Ou qui apprennent à nager. (sans grand succès)
Bv : Ouais bah y avait une araignée, une grosse, aux chiottes. Paraît que c'était normal en plus.
G : Gn. Elle y est toujours?
Bv : Bah non, en fait j'avais laissé la cuvette ouverte, et un matin je l'ai retrouvée dans les chiottes.
G : ... Elle faisait la planche?
Bf : ...
Bv : J'sais pas, je crois pas.
G : Mh. ... Mais t'as tiré la chasse hun?!
Bv : Ah bah oui quand même, avant d'aller pisser...
G : Ah. Ca l'aurait pas fait quand même de pisser au-dessus d'une araignée.
Bv : 'clair.
Bf : ...
Quand elles n'incarnent pas la Légende du Placard du Couloir Maudit.
G : Y a un doseur ici ou je dois faire marcher mon intuition féminine pour les crèpes?
Bv : Euh, je sais pas, j'en ai pas trouvé. Peut-être dans les placards là-bas, mais faut aller voir...
G : ... Là où toutes les bestioles de la maison squattent?
Bv : ... Ouais...
G : ... Baaaaaaf? Tu peux aller voir s'il y a un doseur dans les vieux placards là-bas? (l)
Bf : Hééé? Mais je m'occupe de la vaisselle!
G : T'embêtes pas pour ça, je m'en occupe! Tu la reprendras au retour, mmhhhh? (l)
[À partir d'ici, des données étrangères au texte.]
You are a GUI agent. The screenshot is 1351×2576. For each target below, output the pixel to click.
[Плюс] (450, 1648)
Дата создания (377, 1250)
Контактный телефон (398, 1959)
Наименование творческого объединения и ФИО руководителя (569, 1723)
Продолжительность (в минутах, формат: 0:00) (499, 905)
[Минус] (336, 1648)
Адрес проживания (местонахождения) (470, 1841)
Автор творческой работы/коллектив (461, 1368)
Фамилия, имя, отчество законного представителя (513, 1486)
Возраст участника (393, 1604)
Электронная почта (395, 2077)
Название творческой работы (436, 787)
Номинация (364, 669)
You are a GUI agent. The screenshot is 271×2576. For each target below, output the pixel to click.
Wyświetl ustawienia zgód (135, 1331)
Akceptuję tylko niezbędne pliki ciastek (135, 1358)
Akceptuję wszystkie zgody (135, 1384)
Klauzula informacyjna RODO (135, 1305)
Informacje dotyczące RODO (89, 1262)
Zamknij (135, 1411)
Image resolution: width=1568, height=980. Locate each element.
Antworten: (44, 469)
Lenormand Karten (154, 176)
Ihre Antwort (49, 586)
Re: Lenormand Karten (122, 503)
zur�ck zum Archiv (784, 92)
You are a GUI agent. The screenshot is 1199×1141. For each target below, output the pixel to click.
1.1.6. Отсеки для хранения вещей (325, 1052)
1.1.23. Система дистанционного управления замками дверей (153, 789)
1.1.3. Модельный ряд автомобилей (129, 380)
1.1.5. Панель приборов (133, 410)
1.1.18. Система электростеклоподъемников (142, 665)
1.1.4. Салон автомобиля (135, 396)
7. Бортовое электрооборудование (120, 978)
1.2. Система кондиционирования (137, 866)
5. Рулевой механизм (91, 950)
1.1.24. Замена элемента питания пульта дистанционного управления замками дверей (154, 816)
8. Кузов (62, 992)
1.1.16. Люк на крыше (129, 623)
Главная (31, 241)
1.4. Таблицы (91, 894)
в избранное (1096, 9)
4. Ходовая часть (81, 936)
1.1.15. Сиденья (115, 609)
Bf : ... Ksss. Pourquoi toujours moi?
G : Merci t'es chou ^^
Bf : ... J'avais pas dit oui.
Et au moment où enfin je termine ce post, je suis dans ma maison, loin de la campagne et ses bestioles, mais aussi un peu trop loin, comme Baf, de Boubette et Ju avec qui j'ai passé une très, très, très bonne semaine =)
Merci (l)
Spéchieul dédicace aux araignées que je n'ai pas eu le privilège de rencontrer (heureusement sinon j'aurais jamais eu ce courage qui a impressionné tout le monde, c'est à dire celui d'aller et venir à la cave). Je vous aime bien de loin.
Spéchieul dédicace à Bv, Ju et Baf pour la "Surprise" =) Je vous aime de loin et de près, tout pareil.
Spéchieul dédicace à tous ceux qui ont pensé à mon anniversaire, et à ma Ju-chan pour son cadeau (ainsi que les 4 euros que tu as finalement gardés niéhéhé x3).
Spéchieul dédicace au soleil, qui est revenu, et qui a été de la partie pour la semaine marseillaise. Du beau boulot mon gars. Même un peu trop parfois.